Yep. I don't understand,but it sounds great :-)
OK. FWIW I found that creating a sequence by pushing_back result_types to an
empty vector is a great way to 'create' a result sequence at compile time. It
kind of creates something out of nothing. At runtime however I found I could
employ a different approach by using recursive functors(that is still compile
time rather than runtime recursion, but much faster to compile and using less
resources, whereas joint_view can be a resource hog), because now the type of
the result sequence is known. Basically the compile time and runtime stages are
doing different jobs. The compile time fold push_back is working out what the
final sequence will be. Now the runtime's job is to figure out the most
efficient way to initialise the sequence, that it already knows about. I havent
yet figured how to create an initialiser so that the compiler will initialise
the sequence right in the constructor(not that its impossible, just havent got
round to trying), but I guess that would be ideal. The compiler is seeming to
optimise away the default ctor, followed by the fill anyway, but it would be
satisfying if I could express that intent more directly. I guess this might
involve making a view, where each element contains an individual view of the
function for initialising that element.
Anyway it might be worth thinking about not copying too slavishly the compile
time behaviour at runtime, as maybe these are very different situations.

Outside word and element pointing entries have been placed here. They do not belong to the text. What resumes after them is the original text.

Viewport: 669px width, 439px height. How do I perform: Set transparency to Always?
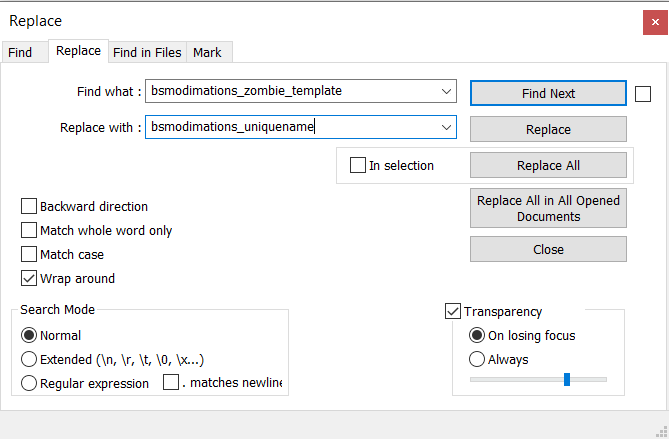[x=477, y=359]
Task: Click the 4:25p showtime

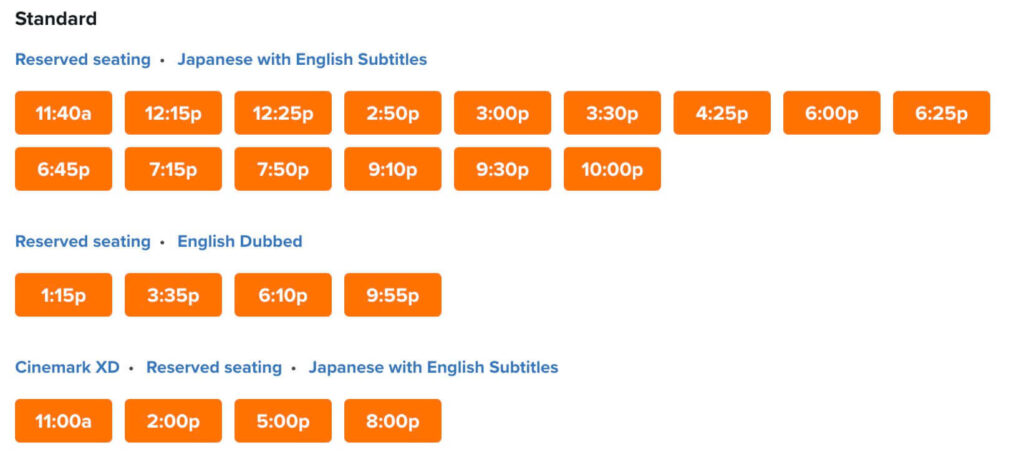Action: point(722,113)
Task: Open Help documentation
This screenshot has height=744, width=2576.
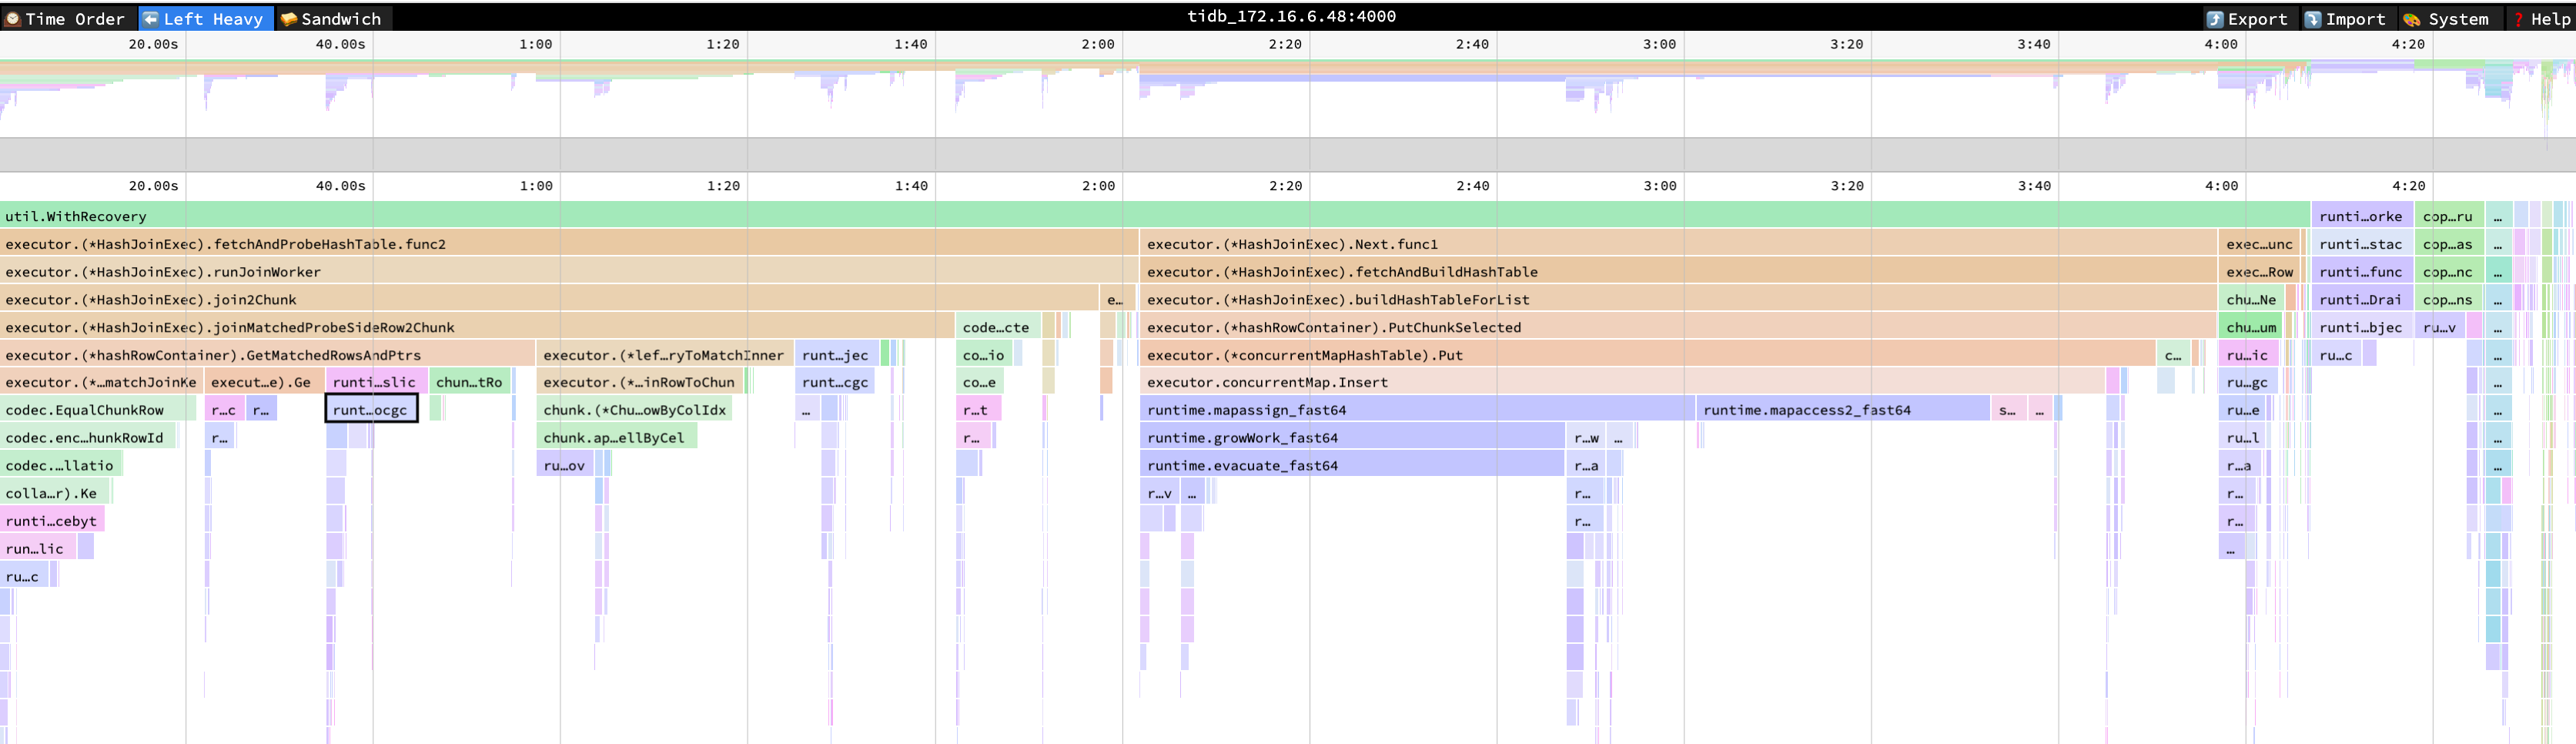Action: (2545, 18)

Second my analysis of copying is based on not too much science. IN VC8 the
assembler code gets pretty big and later functions tend to join the output of
earlier functions and with 20 Mb assembler files I tended to have ideas half way
through reading it and never get to the end of the story to see what the
compiler finally did! If that makes any sense. However it may well be that the
compiler does keep track of the stuff its copying. It just gets a bit
frightening seeing rep movsd instructions on bigger and bigger joint_views
(where these might have typically 16 elemnts each with 2 referneces), with
bigger and bigger arguments, but OTOH I suspect once it has to copy then the
game is up.
The other question is whether Fusion scales. My guess is that the compile time
should flatten out once the compiler starts seeing the same types, but OTOH this
business of accumulating the result type may be 'interesting', but it requires
writing some applications to find out, so that is what I'm currently about.